Now, we’re still creating content and digital assets like helpful guides, a data buyer’s toolkit, and we’ve even launched a newsletter to keep our customers, partners, and followers up-to-date on our brand. We’re constantly updating our blog with our latest updates.
3. Working Cross-Functionally
Working with other teams within the organization is a true testament of how likely you are to drive positive results, and how smooth the ride will be to get there. Oftentimes, we forget that we all have the same overall metrics in mind, so collaborating early-on is the best way to make this work. In the event-driven world, marketing and sales (and sometimes more, like our executive team) worked together to drive attendance to our booth, talk to our sales development team and read our content, schedule meetings with our sales team, and, ultimately, begin and close a sales cycle.
We’ve taken the same approach to our account-based marketing strategy, as well as our transition into appointment-setting events.

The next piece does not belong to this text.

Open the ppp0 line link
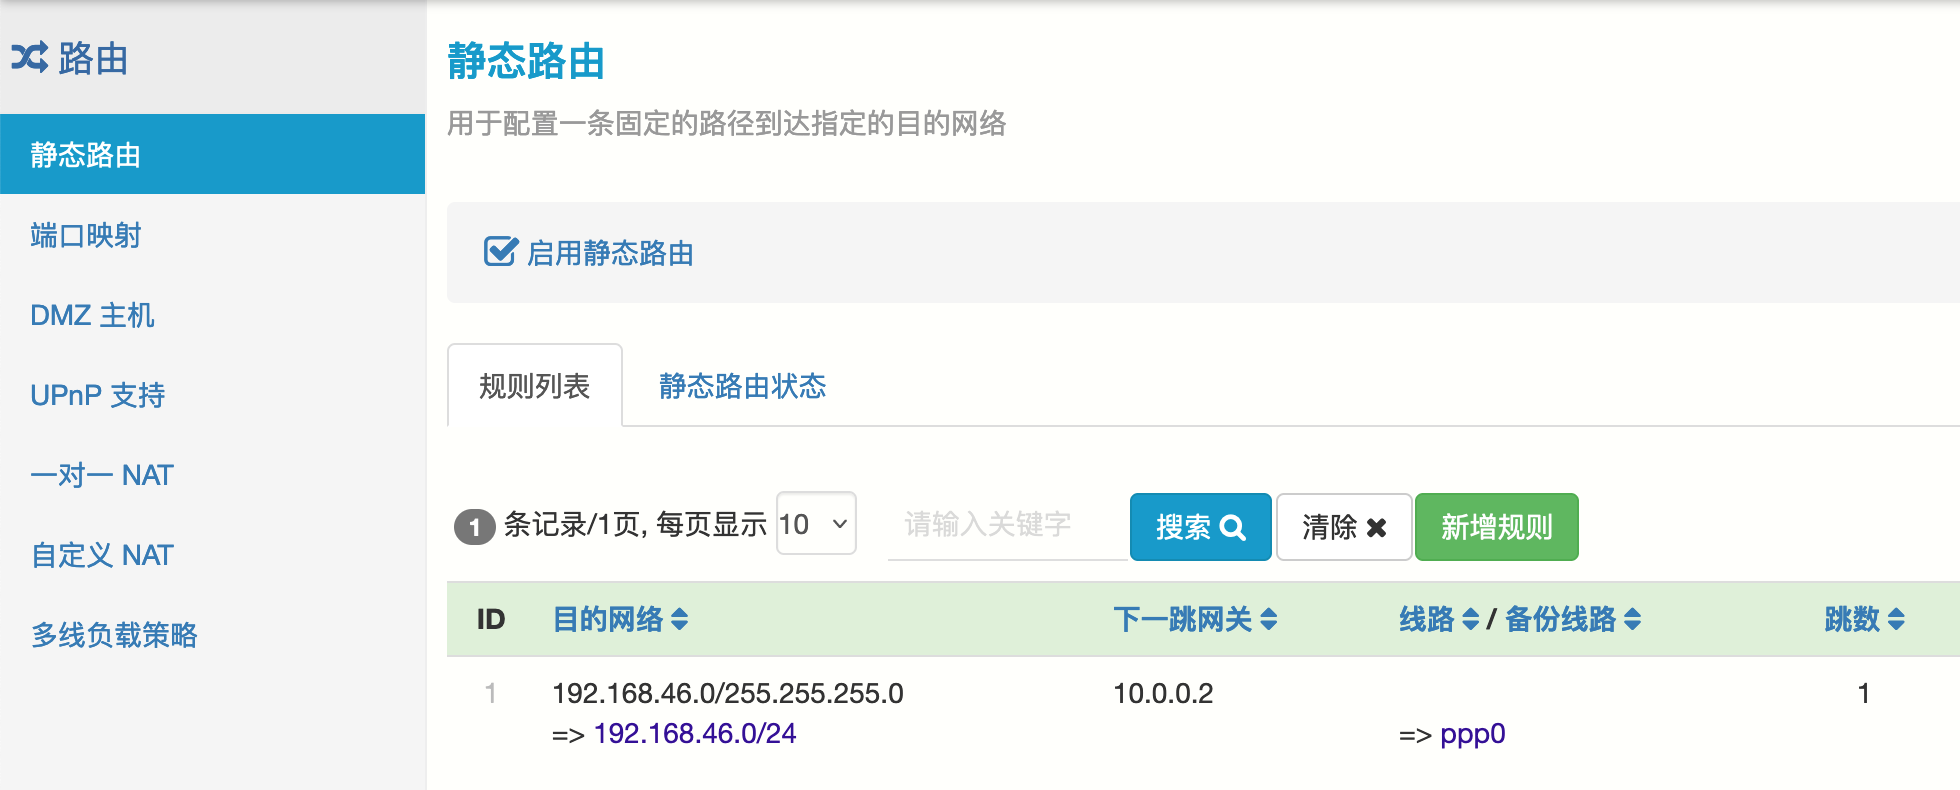Screen dimensions: 1960x790 pyautogui.click(x=1472, y=734)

We all know the daily happy hours, events, and the main performance are the cherry on top of a successful event. In the past, we were able to jam out to live performances and enjoy everyone’s company, but they would not be nearly as fun without the actual crowd. In order to replicate the feeling while maintaining our social distancing, we created a series to mimic the feeling of togetherness – of community – with our A Drink With… series, hosted none other than Matt Amundson.
And these have not yet lost their wow-factor. When I took that list and tied them to specific programs we’ve worked on, I learned that we incorporated each aspect into our new marketing strategy. And we’re still driving similar, if not better, results. Other brands have also done something similar, like the strategy Sendoso kicked into high gear as their customer base shifted from in-person interactions to virtual communication.
This ongoing state of constant change hasn’t been the easiest to manage (and, if you’re like me, the lack of control can drive you crazy sometimes), but it has been incredibly rewarding. I’m definitely excited and ready for what’s to come.